Memiliki pengetahuan yang luas tidak semata-mata menghakimi mereka yang memiliki pengetahuan sempit, mungkin ini hanya persoalan waktu dan kesempatan atau bahkan ada orang yang lebih memilih untuk diam mendengar tong kosong nyaring bunyinya.
Tepat tanggal 12 oktober 2019, ada kesadaran yang di hidupkan oleh salah satu mahasiswa jurusan hukum universitas swasta ternama yang ada di provinsi Banten. diskusi sederhana itu benar-benar mengajak untuk segera mengintropeksi diri, segera mengoreksi diri sendiri. diskusi tanpa menggurui tapi dapat saling memahami, pembahasan tidak sengaja itu membahasan tentang rasa takut hanya ada dalam pikiran, adab di atas ilmu, kesombongan diri hanya akan melahirkan kekosongan diri, lembagga pendidikan sebagai sarana mencetak generasi bangsa dan kesalahan dalam mendidik akan menyebabkan kecelakaan hasil didikan yang tidak berkarakter sesuai dengan seharusnya dan menginspirasi penulis untuk menciptakan tulisan ini, tulisan yang biasa saja ini saya dedikasikan pada orang-orang yang masih memegang teguh kemerdekaan berfikir dan bertindak, berdaulat atas dirinya sendiri tanpa ada pengendalian dari siapapun, bergerak karena kesadaran, memiliki prinsip lebih baik menjadi hewan buruan yang terancam dari pada menjadi manusia yang jinak dan dipelihara.
Untuk mengawali pembahasan pada tulisan yang biasa saja ini , Pertama akan membahas tentang rasa takut hanya ada dalam pikiran !
Pernah kita melewati jalan gelap, rindang pepohonan dan sendiri? pernah ketika kita tidak kuat lagi menahan rasa ingin buang air tengah malam tapi tidak jadi? karena membayangkan jalan ke toilet itu sepi.
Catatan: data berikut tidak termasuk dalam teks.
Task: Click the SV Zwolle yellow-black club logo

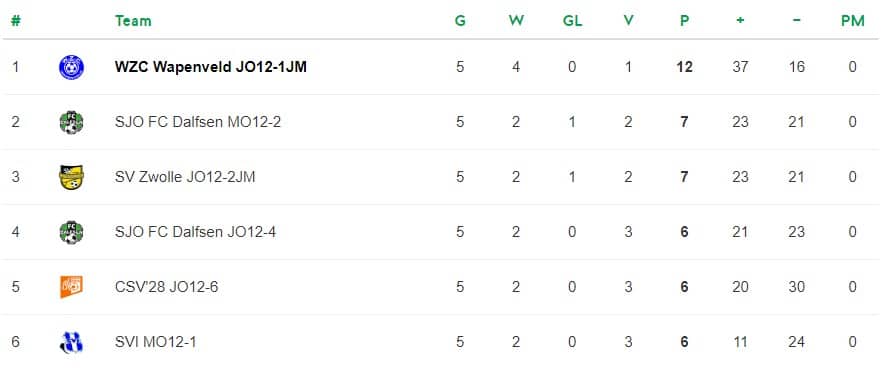Action: coord(71,177)
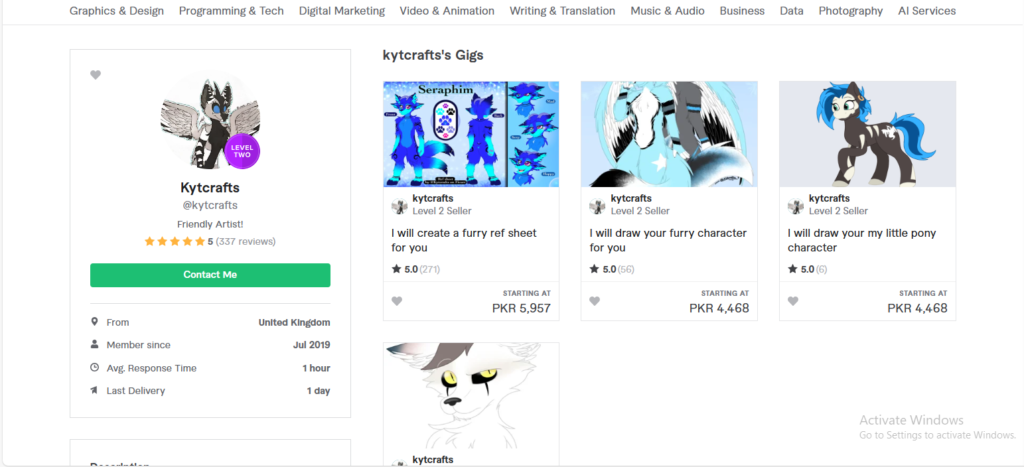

Apakah pernah di forum musyawarah ataupun diskusi sebenarnya kita mempunyai ide dan gagasan yang luar biasa tapi tidak kita sampaikan karena takut apa yang kita sampaikan itu salah dan menjadi bahan lelucon oleh teman kita ?
Memang benar jika otak manusia itu memiliki kemampuan imajinatif menghidupan bayangan yang sebenarnya itu jauh dari realitas yang ada, maka jika keberanian dalam diri lahir dan menghancurkan bangunan rasa takut dalam pikiran maka sebenarnya semua akan baik-baik saja, bayangan negatif itu tidak akan terjadi dan kenyataan dari realitas akan menjadi antitesa pikiran kita sendiri, Pikiran negatif itu akan menciptakan segala prasangka buruk yang akan berpengaruh pada produktifitas hidup dan tidak maksimalnya proses meningkatlan kualitas diri, kalau terus di pertahankan tentu ini bisa sangat merugikan diri sendiri.
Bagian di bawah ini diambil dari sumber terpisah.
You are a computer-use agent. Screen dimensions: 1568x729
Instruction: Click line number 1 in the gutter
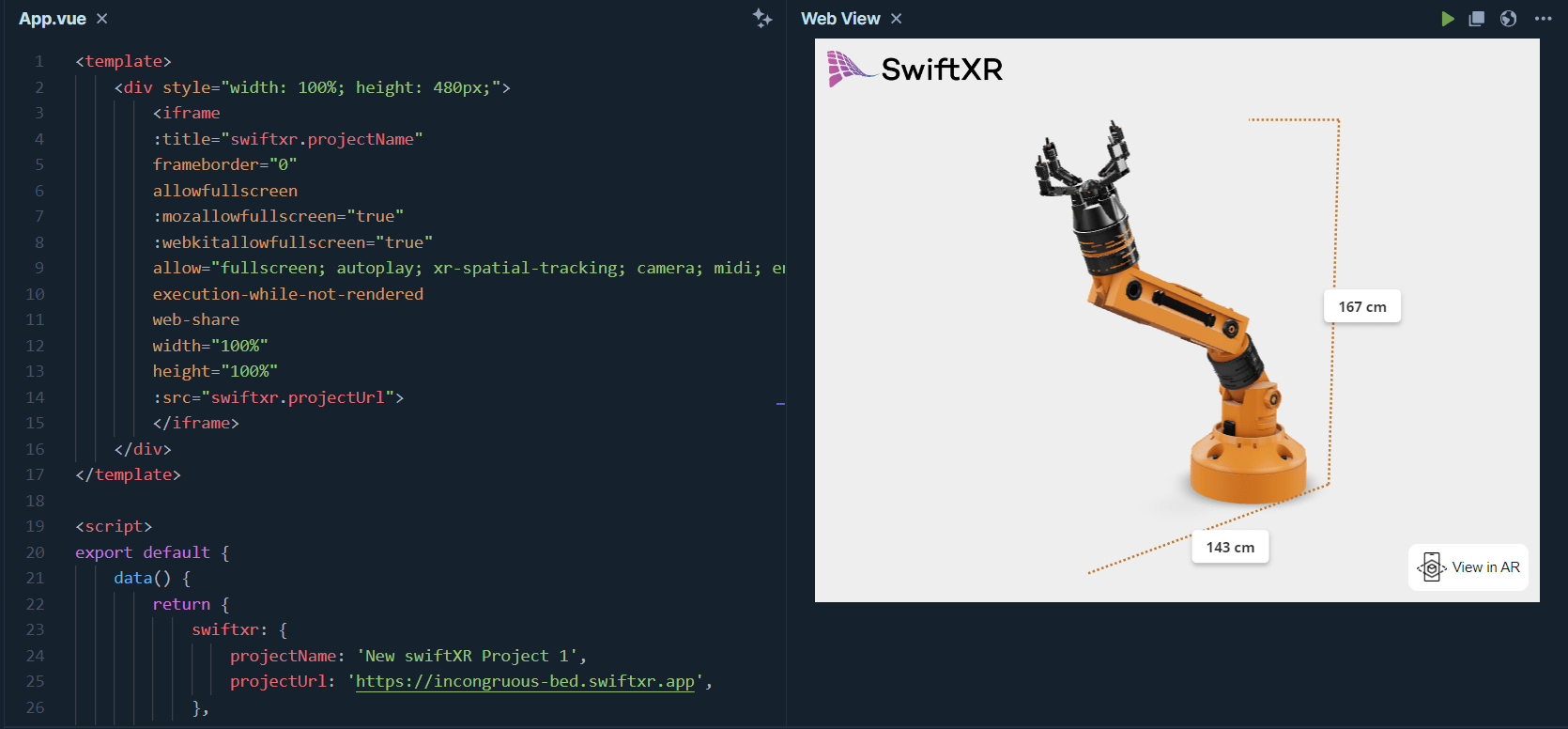[39, 61]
Untuk mengawali melakukan langkah pertama memang tidak mudah untuk melewati jalan atau tempat yang sudah dibayangkan menakutkan sebelumnya tapi ketika satu langkah awaal sudah kita lakukan maka sebenarnya semua akan baik-baik saja tidak akan terjadi apa-apa saat kita melewati jalan dan tempat yang sepi, Maka mulai lah dari sekarang, cobalah untuk melangkah. Awali untuk berani menyampaikan segala ide dan gagasan di forum apapun itu, Percayalah pada diri sendiri sampaikan segala gagasan dalam setiap forum diskusi atau musyawarah jangan pernah takut salah, karena semua adalah proses pembelajaran yang harus di lewati.
Pembahasan kedua dalam tulisan ini mengenai Adab di atas ilmu!, Dua hal yang sangat berpengaruh pada cerminan dan wujud diri kita di pandangan orang lain.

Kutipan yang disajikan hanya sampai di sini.